RFR(S): 8015237: Parallelize string table scanning during strong root processing

Tue May 28 22:31:34 UTC 2013

Hi Thomas,

Thanks for taking a look. Replies inline....

On 5/27/2013 1:04 AM, Thomas Schatzl wrote:
> Hi John,
>
> On Fri, 2013-05-24 at 15:36 -0700, John Cuthbertson wrote:
>> Hi Everyone,
>>
>> On 5/24/2013 3:19 PM, John Cuthbertson wrote:
>>
>>> Hi Everyone,
>>>
>>> Can I have a couple of reviewers look over these changes - the
>>> webrev is: http://cr.openjdk.java.net/~johnc/8015237/webrev.0/
>>>
>>> Summary:
>>> On some workloads we are seeing that the scan of the intern string
>>> table (among others) can sometimes take quite a while.

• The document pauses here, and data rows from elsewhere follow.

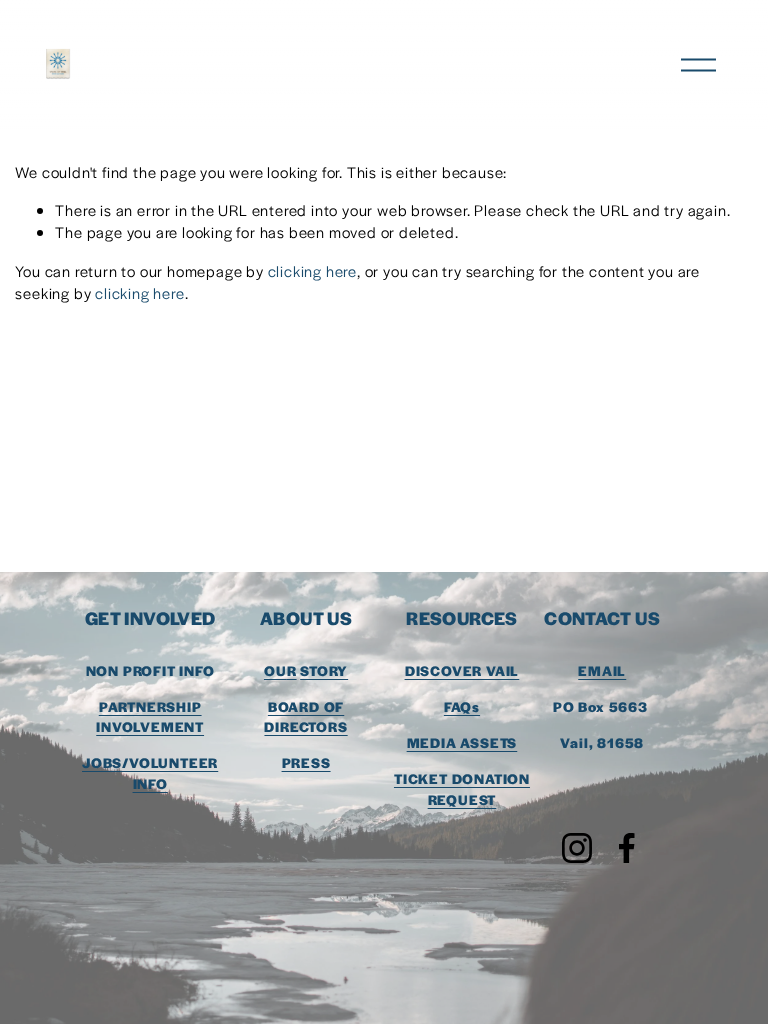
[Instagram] (577, 848)
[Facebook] (627, 848)
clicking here (312, 270)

This showed
>>> up on some FMW workloads with G1 where the scan of the string table
>>> dominated the pause time for some pauses. G1 was particularly
>>> affected since it doesn't do class unloading (and hence pruning of
>>> the string table) except at full GCs. The solution was to change the
>>> string table from being considered a single root task and treat
>>> similarly to the Java thread stacks: each GC worker claims a given
>>> number of buckets and scans the entries in those buckets.
>>>
>>> Testing
>>> Kitchensink; jprt; GC test suite. With all collectors.
> Looks good. A few minor nits:
>
> - in StringTable::possibly_parallel_oops_do() there is some commented
> debugging code left.
> - one suggestion for refactoring: the worker loop for
> StringTable::possibly_parallel_oops_do() and ::oops_do() are the same,
> except for the difference in the bounds for that loop.
>
> So maybe this could be factored out into a helper routine (e.g.
>
> StringTable::process_entries(OopClosure * f, uint start_idx, uint
> end_idx) {
>    for (uint i = start_idx; i < end_idx; i += 1) {
>      HashtableEntry<oop, mtSymbol>** p = the_table()->bucket_addr(i);
>      HashtableEntry<oop, mtSymbol>* entry = the_table()->bucket(i);
>
>      while (entry != NULL) {
>        f->do_oop((oop*)entry->literal_addr());
>
>        // Did the closure remove the literal from the table?
>        if (entry->literal() == NULL) {
>          assert(!entry->is_shared(), "immutable hashtable entry?");
>          *p = entry->next();
>          the_table()->free_entry(entry);
>        } else {
>          p = entry->next_addr();
>        }
>        entry = (HashtableEntry<oop, mtSymbol>*)HashtableEntry<oop,
> mtSymbol>::make_ptr(*p);
>      }
>    }
> }
>
> and called by both StringTable::possibly_parallel_oops_do()
> and ::oops_do() with appropriate parameters?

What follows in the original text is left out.